The Role Of Adrenal Corticosteroids

Although symptom relief is dramatic, there is a reluctance to use systemic corticosteroid for rheumatoid disease because of its adverse effects but this course is justified in some circumstances.

• To provide interim relief of inflammatory symptoms during the weeks that it takes DMARDs to act.

• Spaced single enormous doses (pulse treatment), e.g. methylprednisolone (as sodium succinate) up to 1 g i.v. on 3 consecutive days, are sometimes used to suppress highly active inflammatory disease and buy time to change the DMARD or dose.

• In extreme severity, high-dose prednisolone (20-40 mg/ d) will very effectively suppress inflammation, e.g. with vasculitis or rheumatoid lung.

• Where DMARDs have failed or have produced intolerable adverse effects. The object is to control inflammation in affected joints whilst minimising adverse effects, e.g. prednisolone 7.5 mg or its equivalent of other steroid given once daily (at 08:00 h to reduce adrenal-pituitary suppression).

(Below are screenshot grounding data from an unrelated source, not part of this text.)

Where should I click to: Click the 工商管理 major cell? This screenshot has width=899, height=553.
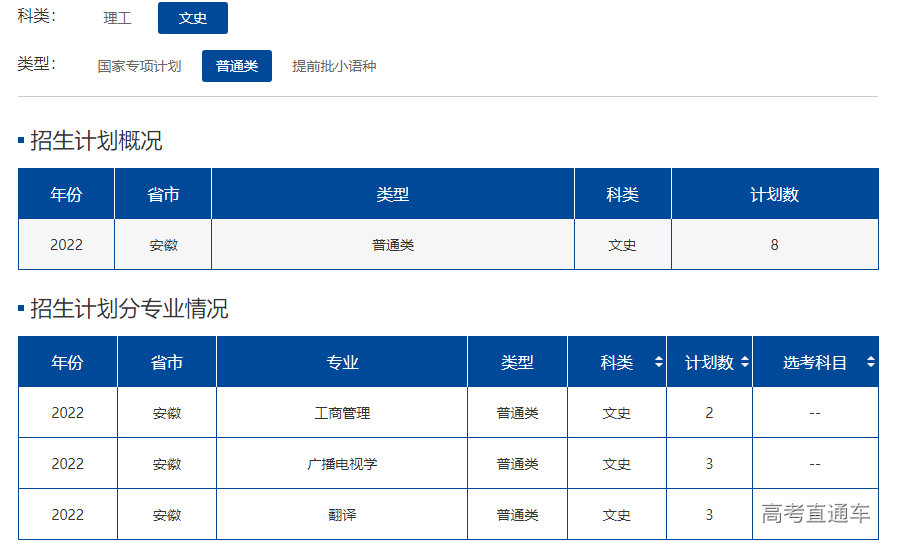coord(342,413)
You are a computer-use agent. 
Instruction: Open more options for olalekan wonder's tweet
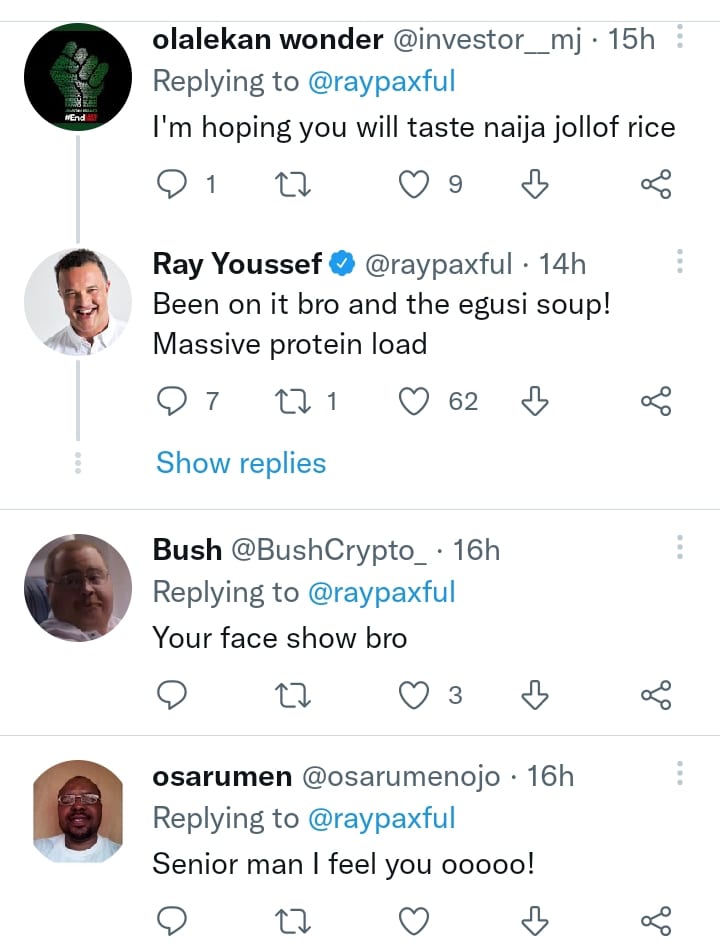(680, 39)
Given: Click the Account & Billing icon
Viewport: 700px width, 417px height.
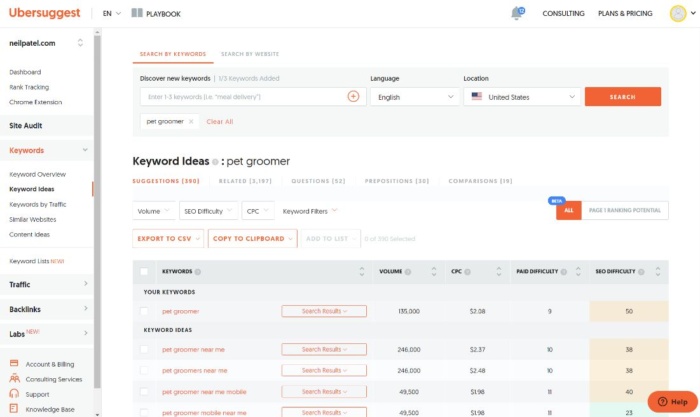Looking at the screenshot, I should coord(15,364).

• There is evidence that prednisolone 7.5 mg/day added to standard treatment may reduce the rate of joint destruction in moderate or severe disease of less than 2 years duration.10

Intra-articular injection of corticosteroid (triamcinolone, hydrocortisone, prednisolone or dex-amethasone) is very effective when one joint is more affected than others. Benefit from one injection may last many weeks. Aseptic precautions must be extreme, for any introduced infection may spread dramatically. Too frequent resort to corticosteroid injection may actually promote joint damage by removing the protective limitation conferred by pain; such injections in a single joint would not normally exceed three per year. Other aspects of the treatment of inflammatory arthritis are important but are outside the scope of this book.